Every now and then, God’s “lower creatures” tend to humiliate, or, at the very least, humble me. This past week, it was a swarm of bees.
As a beekeeper, I try to stay up on my hives to make sure that they put up honey and don’t swarm. This year, it seems many beekeepers (due to the excessive rain) have had more than their fair share of swarms.
I, in particular, had three swarms. All in the course of 4 days. Of the three swarms, one stands out in my mind.
The first swarm was a “textbook case”. As the bees ramped up in the hive, the workers detected crowding in the hive and made several queen cells, alerting the queen, along with many of the bees in the colony, that it was time to take up residence elsewhere – and that it needed to be done before the new queen emerged.
The bees swarmed into bushes near the bee yard. I noticed the swarm while I was visiting with Nathan as he milked the cow. I setup another hive, donned my bee suit and took up a cardboard box and bee brush as my only defense.
With one hand, I held the box underneath the branch that the cluster of bees was on and with the other, I bent the branch down over the open box and shook the branch with much force. Most of the bees dropped into the box and I brushed the rest off of the branch and into the box.
I immediately took the box to the awaiting empty hive, sitting with the lid off. I banged the box on the ground and opened the lids. I shook the bees into the hive (which had half of the frames in it and half outside the hive). Once I had emptied the contents of the box into the hive, I put the rest of the frames into the hive and covered it.
I checked the bush about an hour later and brushed any stragglers into the box and put them in the hive as well. Pretty much textbook swarm capture.

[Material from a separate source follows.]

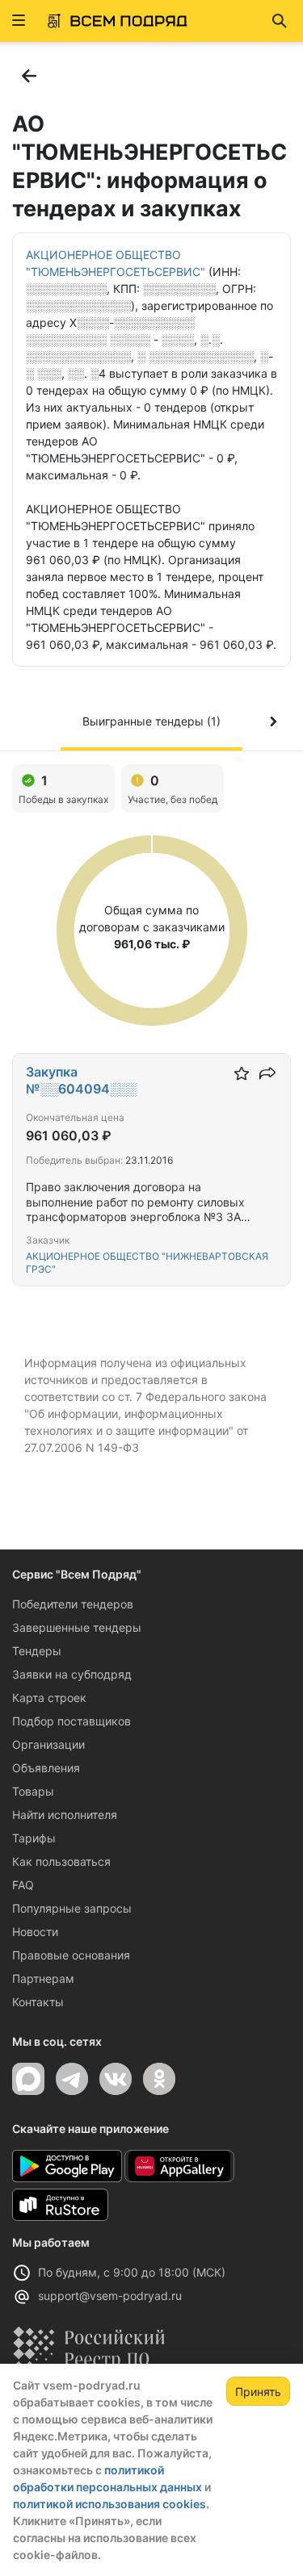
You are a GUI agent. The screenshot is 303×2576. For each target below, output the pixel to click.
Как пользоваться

The next afternoon, I noticed another swarm, but in a different location. I immediately checked the new hive and found the bees happily buzzing in the hive and going to – and – fro. This was not a re-swarm, it was a new swarm.
I followed the previous days method of swarm capture, except I had to take pruners and cut the branch free that they were swarming on, (since it was blackberry and raspberry bushes that they swarmed into) and all went as planned. I check later in the evening and they were still in the hive.
When I checked at mid-day, there was another swarm in the same place as that second swarm from the previous day. I checked the hive where I had installed the second swarm, and it was empty. So I set about capturing the swarm again (same method as the previous day, including having to cut the branch off so I could shake the bees free). I transferred the bees from the box to the hive one again.
Well, that evening, I checked, and they had swarmed yet again, into the bushes. This time, I removed the hive body and frames used and put in its place an Illinois (medium sized hive body and frames) with mostly all comb already on the frames. As an added measure, Marilyn put lemon grass essential oil in a corner of the hive. I then put it in place and re-captured the swarm.
When I checked the next day, they were happily working the hive. No more swarming. But I l;earned that bees can be pretty temperamental about their living quarters…
The third swarm came a day later – but it was a text-book capture with no unusual tales to tell.
I have now added 3 new bee hives to my bee yard and learned a few things along the way.